Excerpt to read:

--------------------------------------------------

United States District Court, S.D. Indiana, Indianapolis Division

November 2, 2016

John Hurlburt, Plaintiff,
Bradley Consulting & Management, Inc., Defendant.



         Presently pending before the Court in this breach of contract case is Defendant Bradley Consulting & Management, Inc.'s (“Bradley”) Motion to Dismiss Second Amended Complaint. [Filing No. 26.]

         I. Standard of Review

         Federal Rule of Civil Procedure 8(a)(2) “requires only ‘a short and plain statement of the claim showing that the pleader is entitled to relief.'” Erickson v. Pardus, 551 U.S. 89, 93 (2007) (quoting Fed.R.Civ.P. 8(a)(2)). “Specific facts are not necessary, the statement need only ‘give the defendant fair notice of what the…claim is and the grounds upon which it rests.'” Erickson, 551 U.S. at 93 (quoting Bell Atlantic v. Twombly, 550 U.S. 544, 555 (2007)).

--------------------------------------------------

Objective:
According to the court excerpt, what motion is pending before the Court?

(Part of a data file)
--------------------------------------------------

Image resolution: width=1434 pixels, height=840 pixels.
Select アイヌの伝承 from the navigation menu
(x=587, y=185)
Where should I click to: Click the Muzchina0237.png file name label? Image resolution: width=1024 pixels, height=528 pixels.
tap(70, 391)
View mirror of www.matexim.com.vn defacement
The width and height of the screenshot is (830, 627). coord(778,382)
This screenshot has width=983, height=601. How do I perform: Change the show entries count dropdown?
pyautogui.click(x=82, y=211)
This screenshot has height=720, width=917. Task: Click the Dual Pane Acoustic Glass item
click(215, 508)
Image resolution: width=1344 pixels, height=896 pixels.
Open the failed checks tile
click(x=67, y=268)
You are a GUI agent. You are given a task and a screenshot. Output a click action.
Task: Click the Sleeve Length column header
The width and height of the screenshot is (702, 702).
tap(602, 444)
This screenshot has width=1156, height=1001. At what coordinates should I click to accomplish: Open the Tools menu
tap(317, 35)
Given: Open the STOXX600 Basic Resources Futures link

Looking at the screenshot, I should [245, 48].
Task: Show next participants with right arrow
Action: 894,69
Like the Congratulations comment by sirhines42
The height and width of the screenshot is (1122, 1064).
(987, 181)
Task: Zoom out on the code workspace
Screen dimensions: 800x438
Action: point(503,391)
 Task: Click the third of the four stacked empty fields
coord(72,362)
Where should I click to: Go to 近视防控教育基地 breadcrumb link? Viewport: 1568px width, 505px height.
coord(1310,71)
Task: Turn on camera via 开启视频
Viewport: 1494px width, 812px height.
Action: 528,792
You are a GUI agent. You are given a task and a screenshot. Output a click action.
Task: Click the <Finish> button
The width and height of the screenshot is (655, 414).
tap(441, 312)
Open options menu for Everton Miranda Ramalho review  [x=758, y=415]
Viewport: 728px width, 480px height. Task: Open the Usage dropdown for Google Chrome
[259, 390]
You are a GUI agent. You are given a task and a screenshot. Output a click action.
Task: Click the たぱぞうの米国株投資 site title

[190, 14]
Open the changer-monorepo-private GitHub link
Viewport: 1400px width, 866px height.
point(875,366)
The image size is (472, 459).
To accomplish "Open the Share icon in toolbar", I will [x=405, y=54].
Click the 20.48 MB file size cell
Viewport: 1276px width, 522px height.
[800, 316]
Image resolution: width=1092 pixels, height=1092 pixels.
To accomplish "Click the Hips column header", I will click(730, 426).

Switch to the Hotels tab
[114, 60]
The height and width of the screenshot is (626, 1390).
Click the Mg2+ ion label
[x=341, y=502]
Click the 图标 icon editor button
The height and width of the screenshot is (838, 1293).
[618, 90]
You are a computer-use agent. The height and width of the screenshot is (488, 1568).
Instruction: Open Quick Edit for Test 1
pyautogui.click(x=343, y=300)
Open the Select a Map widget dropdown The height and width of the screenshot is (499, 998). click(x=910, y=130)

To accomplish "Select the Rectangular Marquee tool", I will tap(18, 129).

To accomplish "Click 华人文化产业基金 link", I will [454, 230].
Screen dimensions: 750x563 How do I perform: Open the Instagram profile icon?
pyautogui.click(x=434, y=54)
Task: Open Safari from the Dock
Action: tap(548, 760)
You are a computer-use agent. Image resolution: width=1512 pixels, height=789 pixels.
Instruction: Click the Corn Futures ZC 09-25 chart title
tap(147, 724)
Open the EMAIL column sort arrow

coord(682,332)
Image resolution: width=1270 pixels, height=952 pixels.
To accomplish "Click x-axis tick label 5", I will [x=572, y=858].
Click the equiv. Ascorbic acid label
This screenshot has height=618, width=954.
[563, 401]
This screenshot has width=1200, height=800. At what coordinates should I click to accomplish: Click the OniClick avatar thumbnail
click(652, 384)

--------------------------------------------------

Task solution:
Bradley Consulting & Management, Inc.'s Motion to Dismiss Second Amended Complaint.